2Correspondence to: …Dr Annika Rosengren …Department of Medicine, Sahlgrenska University Hospital/Östra, SE-416 85 Goteborg, Sweden; Annika.Rosengren@hjl.gu.se
3Conflict of interest: none
abstractObjective: To investigate the hypothesis that risk factors may be differently related to severity of acute coronary syndromes (ACS), with ST elevation used as a marker of severe ACS. Design: Cross sectional study of patients with ACS. Setting: 103 hospitals in 25 countries in Europe and the Mediterranean basin. Patients: 10 253 patients with a discharge diagnosis of ACS in the Euro heart survey of ACS. Main outcome measures: Presenting with ST elevation ACS. Results: Patients with ACS who were smokers had an increased risk to present with ST elevation (age adjusted odds ratio (OR) 1.84, 95% confidence interval (CI) 1.67 to 2.02). Hypertension (OR 0.65, 95% CI 0.60 to 0.70) and high body mass index (BMI) (p for trend 0.0005) were associated with less ST elevation ACS. Diabetes mellitus was also associated with less ST elevation, but only among men. Prior disease (infarction, chronic angina, revascularisation) and treatment with aspirin, β blockers, or statins before admission were also associated with less ST elevation. After adjustment for age, sex, prior disease, and prior medication, smoking was still significantly associated with increased risk of ST elevation (OR 1.53, 95% CI 1.38 to 1.69), whereas hypertension was associated with reduced risk (OR 0.75, 95% CI 0.69 to 0.82).
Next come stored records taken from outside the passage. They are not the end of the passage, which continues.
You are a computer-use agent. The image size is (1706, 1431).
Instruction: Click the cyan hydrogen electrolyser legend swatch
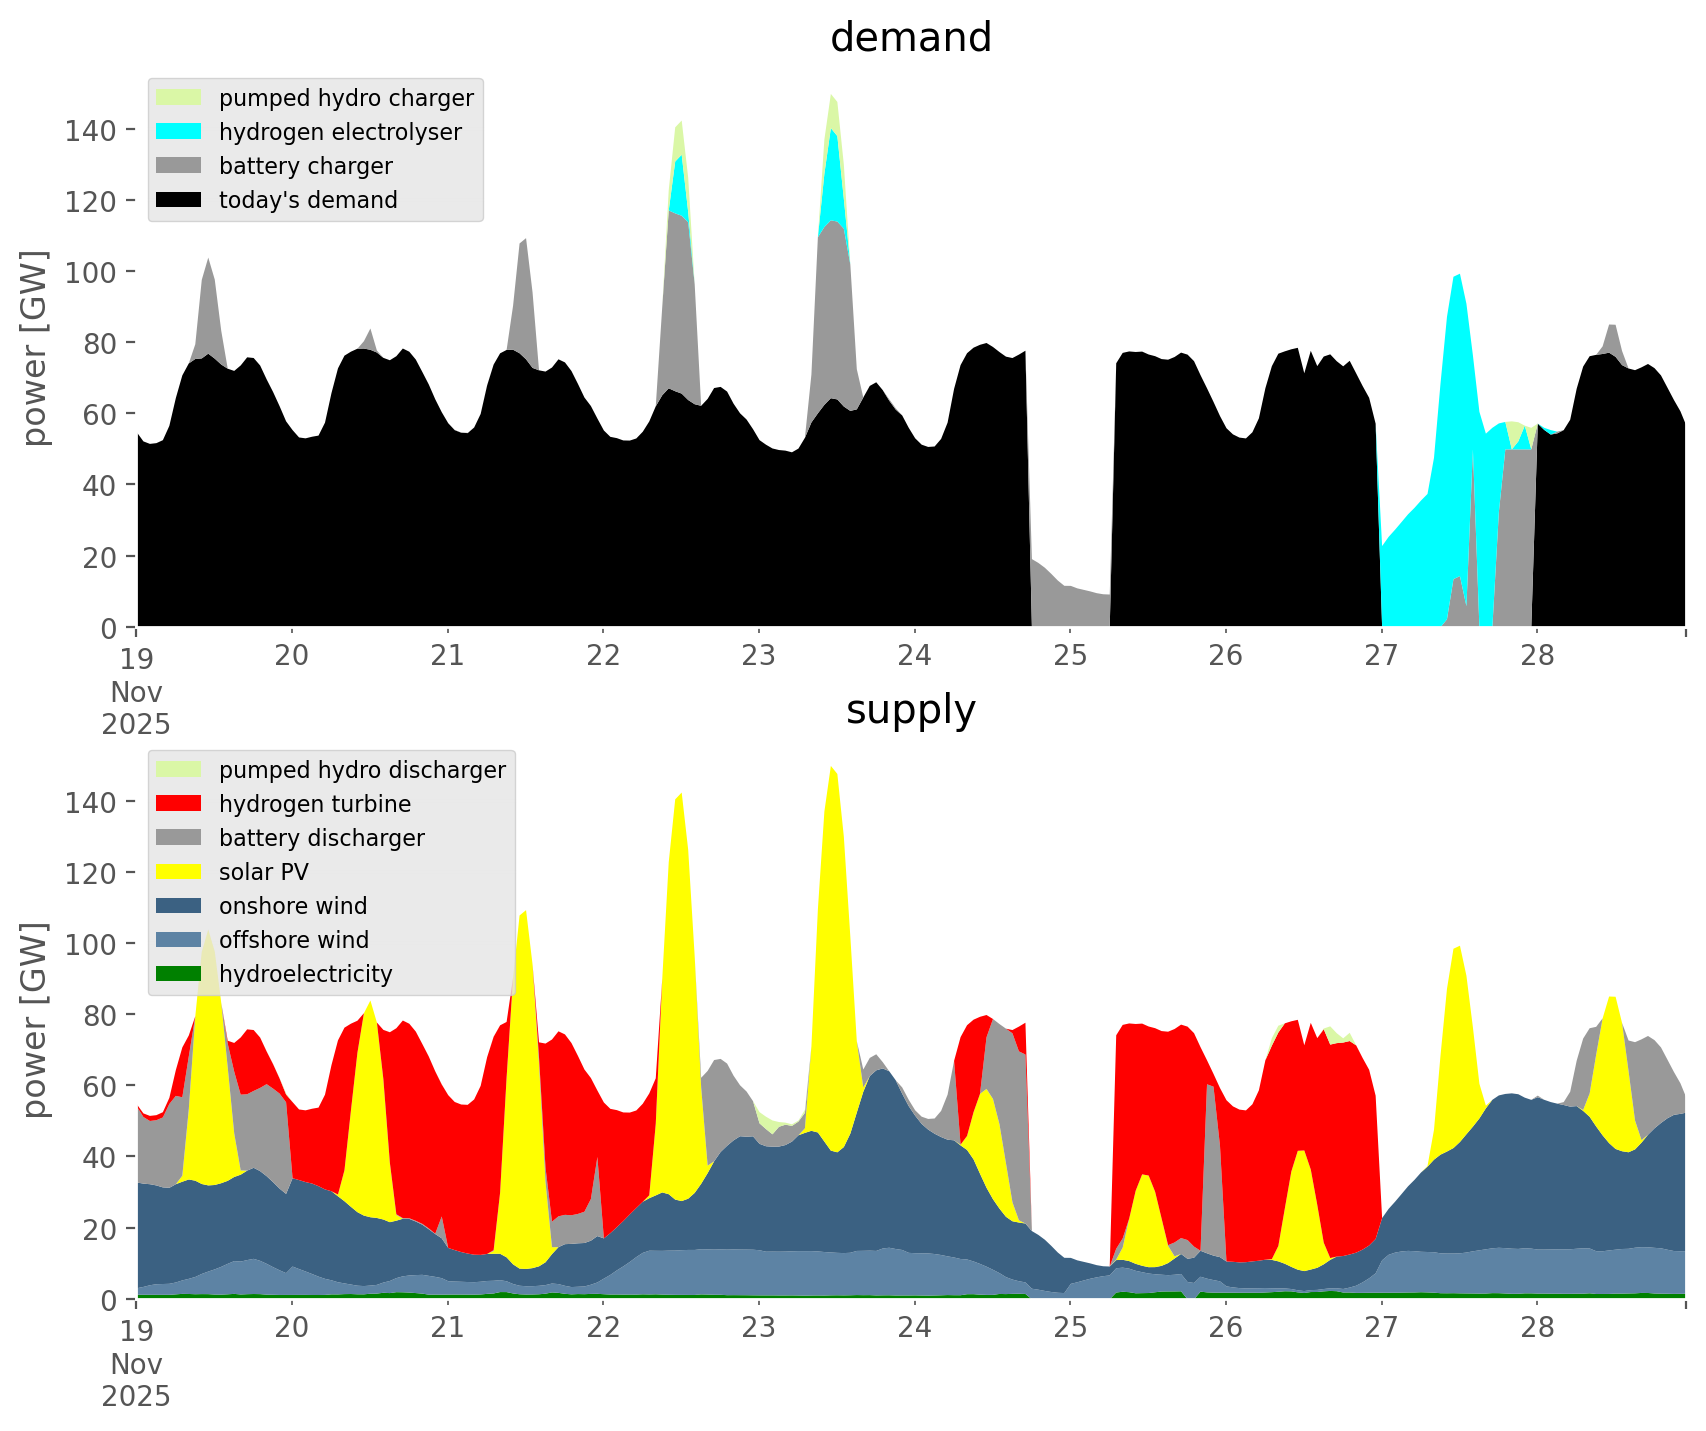click(x=179, y=132)
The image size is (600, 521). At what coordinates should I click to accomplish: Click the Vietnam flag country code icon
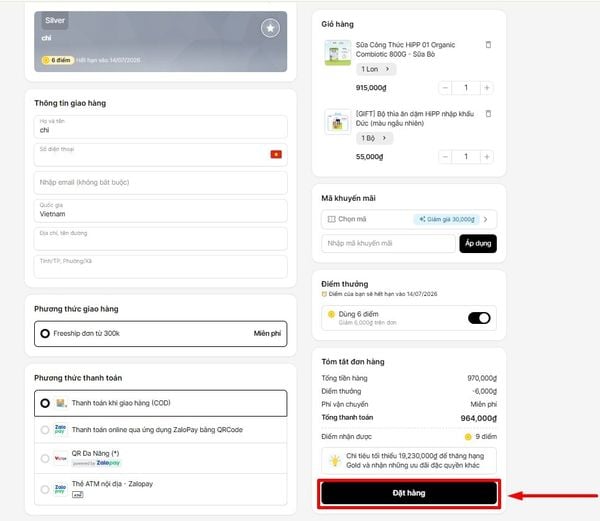click(276, 154)
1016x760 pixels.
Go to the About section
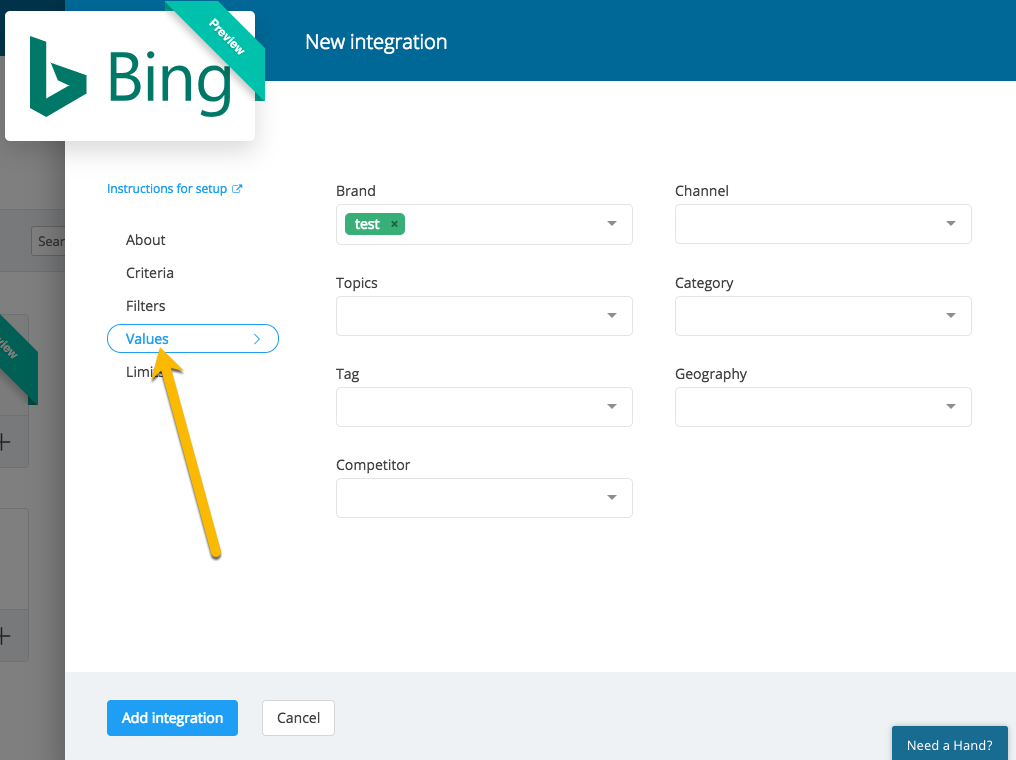pyautogui.click(x=146, y=240)
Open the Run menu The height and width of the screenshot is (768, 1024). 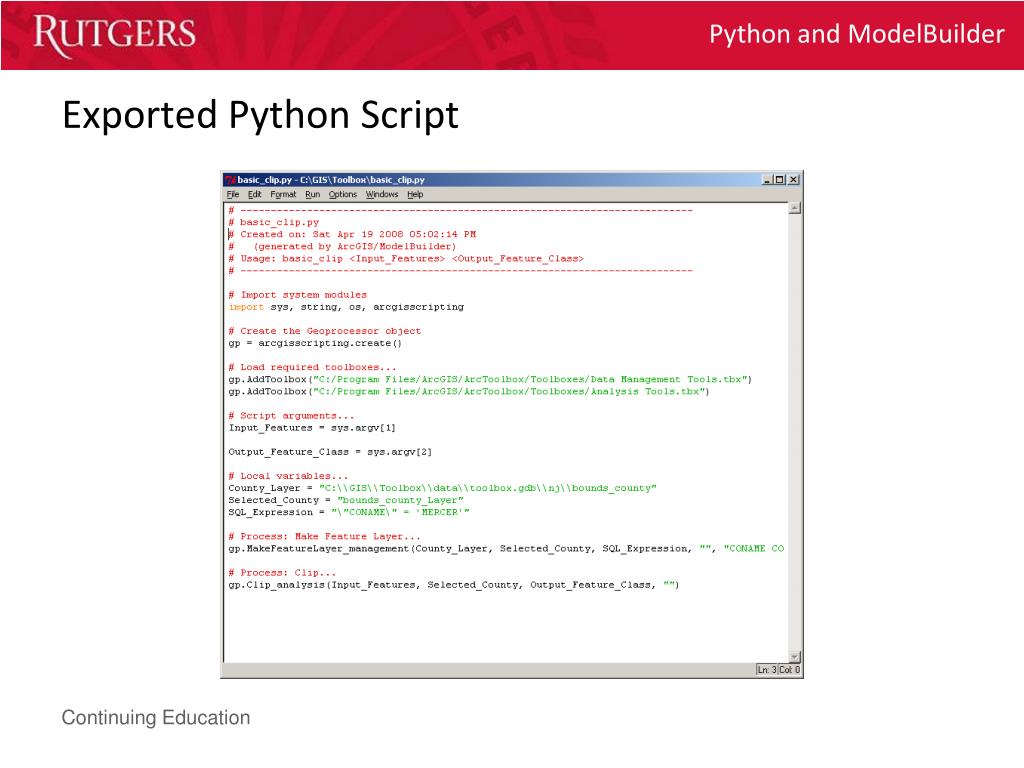point(313,194)
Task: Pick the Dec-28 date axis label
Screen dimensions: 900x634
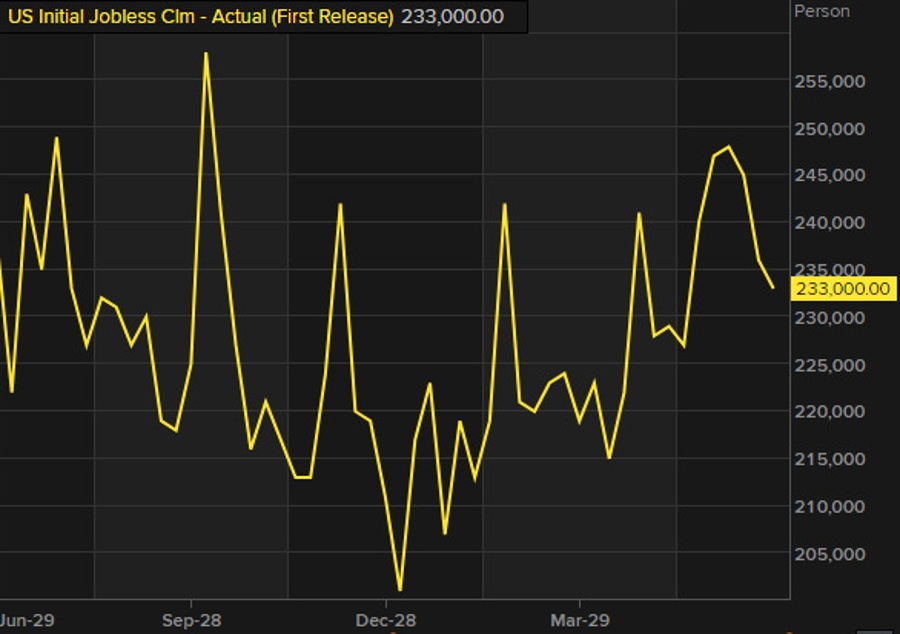Action: coord(386,618)
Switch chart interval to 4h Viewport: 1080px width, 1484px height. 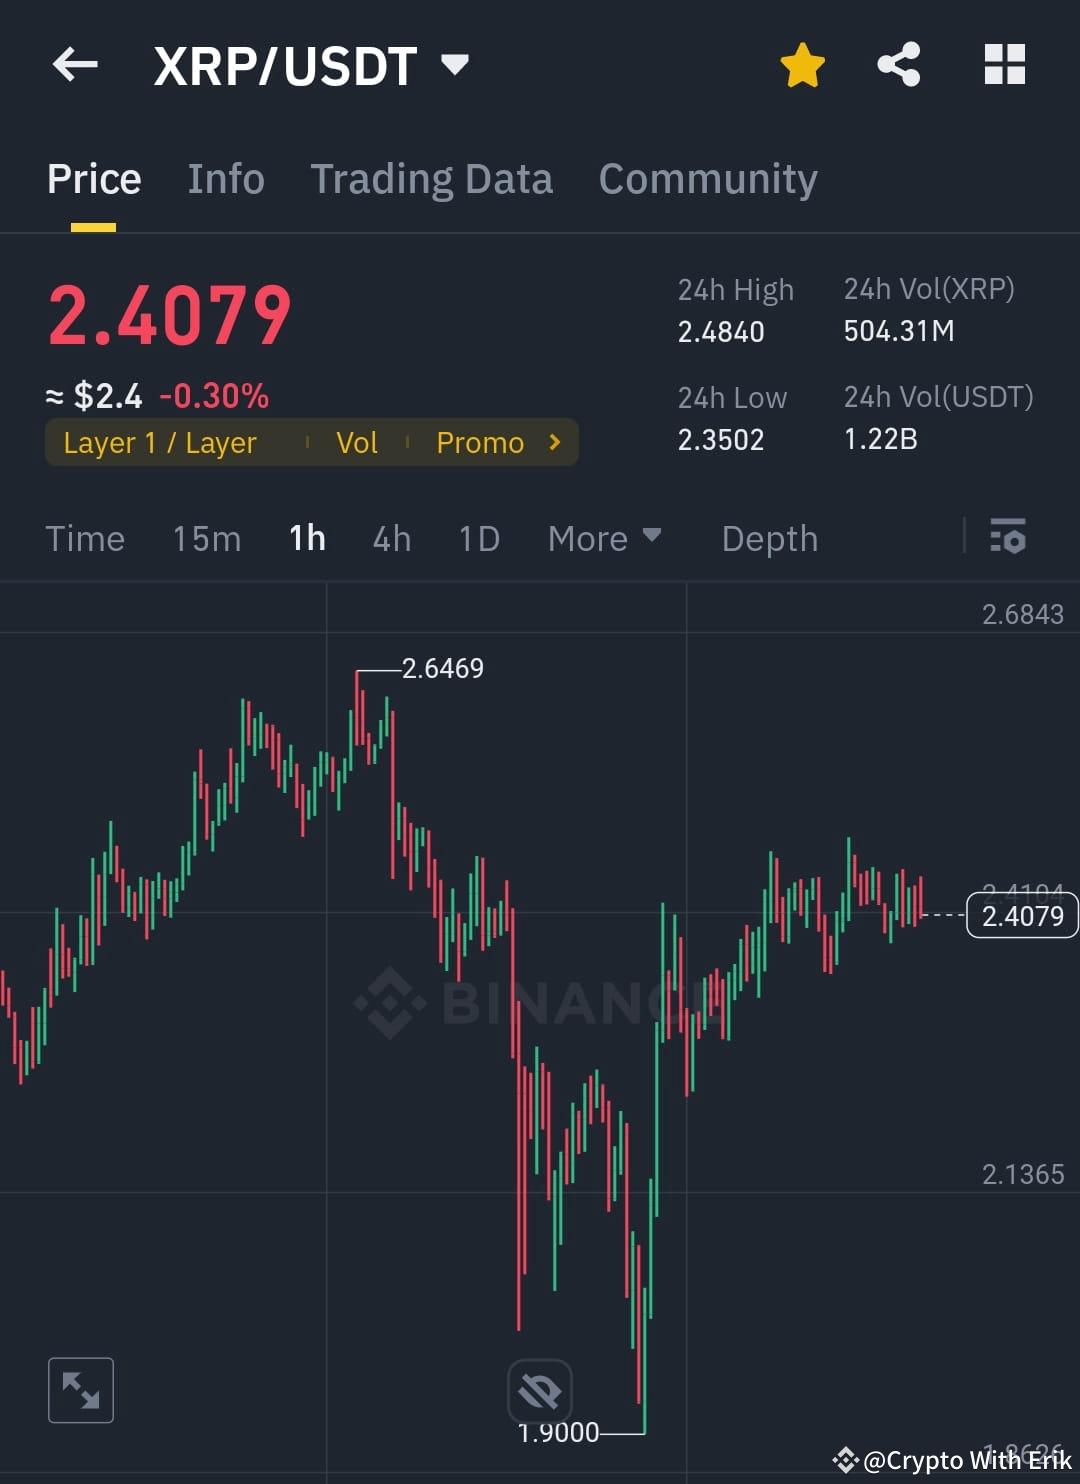[x=391, y=538]
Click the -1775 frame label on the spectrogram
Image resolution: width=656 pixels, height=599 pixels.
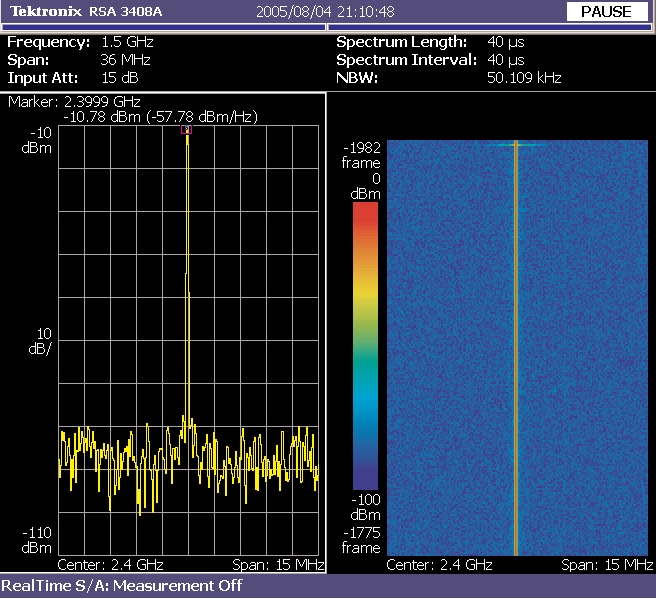361,540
Obesity (BMI > 30 kg/m2 versus < 25 kg/m2) was independently associated with less risk of presenting with ST elevation among women, but not among men. Conclusion: Among patients with ACS, presenting with ST elevation is strongly associated with smoking, whereas hypertension and high BMI (in women) are associated with less ST elevation, independently of prior disease and medication.